Arrives in New York, with a letter of introduction to Franz Kline, from his teacher, Ms. Turner (sister-in-law of Franz Kline). Turner and Kline were students together at the Heatherley School. Paints and shows in galleries in New York with other avant grade artists of the time, contributing to the first American art movement, Abstract Expressionism. Garners positive recognition from art critics and his peers.

Attends Hofmann School in Provinceton and New York.  Paints and shows at the Art Association with Edwin Dickenson, Robert Motherwell, Myron Stout, Steven Pace, Herman Somberg, Karl Knaths and Chaim Gross. 

Is included in Ten American Painters with William de Kooning, Richard Diebenkorn, Nell Blaine, Milton Resnick and other notable abstract expressionist artists at Wagner College, Staten Island, NY. This show heralded the New York School—a collective of artists whose radical new ideas formed a movement that effectively shifted the art world’s attention from Paris to New York City. 

1956-1957

Takes a bus to southern California in 1956, where he meets with students in Claremont. Continues painting and working odd jobs, including designing sets for the USC theater department. He routinely travels between New York and California, at one point diverting to Houston to help friend Percy David Bell open an art gallery.

1958

Artist friends in Claremont persuade him to join them in going to Alaska in the summer to fight forest fires. He arrives in Fairbanks, Alaska, in the summer of 1958. For the next three summers he fights fires in the summer, spending the winters in California.

1962

Goes to the Caribbean Island St. Lucia under the auspices of George Poindexter to manage Poindexter’s banana plantation. This was to afford him opportunity to earn money while also working on his art, but within a few months he wants to return to Alaska. His girlfriend, Patti, an airline employee, arranges a ticket for him.

1963

Marries Patricia “Patti” Howard.

1964-1966

Works as manager of an engineering and architectural supply company.

1965

Son, Sidney, is born in Fairbanks, AK.

[Collection entries]
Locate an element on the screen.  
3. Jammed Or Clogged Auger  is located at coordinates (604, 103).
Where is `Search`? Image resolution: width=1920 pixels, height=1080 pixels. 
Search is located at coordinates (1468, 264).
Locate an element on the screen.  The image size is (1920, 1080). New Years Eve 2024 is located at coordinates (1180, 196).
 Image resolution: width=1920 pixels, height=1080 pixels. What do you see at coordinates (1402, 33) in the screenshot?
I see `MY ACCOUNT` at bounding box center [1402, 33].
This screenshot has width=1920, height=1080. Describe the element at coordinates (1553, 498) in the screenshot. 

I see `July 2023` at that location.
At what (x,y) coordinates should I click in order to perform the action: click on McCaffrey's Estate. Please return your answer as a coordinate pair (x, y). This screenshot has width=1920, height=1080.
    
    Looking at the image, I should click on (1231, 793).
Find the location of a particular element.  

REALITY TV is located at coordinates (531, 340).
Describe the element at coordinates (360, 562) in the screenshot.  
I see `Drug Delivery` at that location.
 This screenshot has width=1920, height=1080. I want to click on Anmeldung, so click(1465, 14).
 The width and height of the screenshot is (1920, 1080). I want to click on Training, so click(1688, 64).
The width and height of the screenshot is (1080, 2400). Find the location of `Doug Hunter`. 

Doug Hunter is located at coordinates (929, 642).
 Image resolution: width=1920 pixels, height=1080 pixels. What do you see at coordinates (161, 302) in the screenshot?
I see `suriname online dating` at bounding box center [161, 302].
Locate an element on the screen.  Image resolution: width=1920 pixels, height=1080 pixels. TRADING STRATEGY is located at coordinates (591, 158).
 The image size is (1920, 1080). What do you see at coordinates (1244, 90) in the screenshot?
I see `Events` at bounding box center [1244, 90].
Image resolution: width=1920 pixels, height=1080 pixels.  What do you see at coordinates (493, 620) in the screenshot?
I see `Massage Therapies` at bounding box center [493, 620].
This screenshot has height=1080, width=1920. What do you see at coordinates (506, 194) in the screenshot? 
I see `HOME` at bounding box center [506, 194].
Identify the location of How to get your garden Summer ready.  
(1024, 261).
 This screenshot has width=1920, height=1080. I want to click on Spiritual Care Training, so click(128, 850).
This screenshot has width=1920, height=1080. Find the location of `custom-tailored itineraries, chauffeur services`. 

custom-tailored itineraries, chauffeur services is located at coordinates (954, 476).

▶ **Complete the following**
A. Answer these questions using the artist's timeline:
(i) Who gave him the letter of introduction to Franz Kline?
(ii) In what year did he arrive in Fairbanks, Alaska?
(iii) Whom did he marry in 1963?
B. Reproduce word for word the stretch of the artist's timeline from "Goes to the" through "in Fairbanks, AK.".

▶ **Results**
A.
(i) His teacher, Ms. Turner, who was Franz Kline's sister-in-law.
(ii) 1958.
(iii) Patricia "Patti" Howard.

B.
Goes to the Caribbean Island St. Lucia under the auspices of George Poindexter to manage Poindexter’s banana plantation. This was to afford him opportunity to earn money while also working on his art, but within a few months he wants to return to Alaska. His girlfriend, Patti, an airline employee, arranges a ticket for him.

1963

Marries Patricia “Patti” Howard.

1964-1966

Works as manager of an engineering and architectural supply company.

1965

Son, Sidney, is born in Fairbanks, AK.